All 35,000 Home Office civil servants to be taught history of migration after Windrush scandal

2018-windrush.jpg
2018-windrush.jpg

All 30,000 civil servants in the Home Office are to undergo training to understand and appreciate the history of migration and race in Britain after the Windrush scandal, Priti Patel has announced.

The Home Secretary said every existing and new member of staff would be required to undertake the learning as part of a strategy to prevent a repeat of the Windrush scandal.

It follows a highly critical report by Wendy Williams, an HM inspector of constabulary, which found the Home Office displayed aspects of “institutional racism” in the “ignorant and thoughtless” way it dealt with immigrants in the Windrush scandal

Speaking in the Commons, Ms Patel also promised a "full evaluation" of the hostile environment policy in the wake of the Windrush scandal.

The strategy, announced by then home secretary Theresa May in 2012, aimed through a series of administrative and legal measures to make staying in the UK as difficult as possible for people who do not have leave to remain in the hope they will depart the country of their own accord.

Ms Patel said: “I am driving change to implement the important findings of the Lessons Learned review to make sure nothing like this can happen again.

“The action I have taken will ensure cultural change at the department, leading to more diverse leadership.

“I want the Windrush generation to have no doubt that I will reform the culture of the department so it better represents all of the communities we serve.”

Announcing the training, she told MPs she wanted everyone in the department to "see a face behind the case."

"The injustices of Windrush did not happen because Home Office staff were bad people, but because staff themselves were caught up in a system where they did not feel they had the permission to bring personal judgment to bear," she said.

There will also be a series of "reconciliation events" to help "rebuild the relationship" between the department and victims.

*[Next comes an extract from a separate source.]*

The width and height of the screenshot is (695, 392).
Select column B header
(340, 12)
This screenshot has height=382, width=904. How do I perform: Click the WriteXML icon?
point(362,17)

Acknowledging there is a lack of diversity in senior leadership in the department, Ms Patel said: "I have raised this at a senior management level in my own department that particularly with our own staff members from black, Asian, minority ethnic communities, that are actually stuck at certain grades in my department. That is not acceptable at all, it really isn't."

Ms Williams will return to the Home Office in September 2021 to review progress, Ms Patel said, adding: "I am confident she will find the start of a genuine cultural shift within the department - a Home Office that is working hard to be more diverse, more compassionate and worthy of the trust of the communities it serves."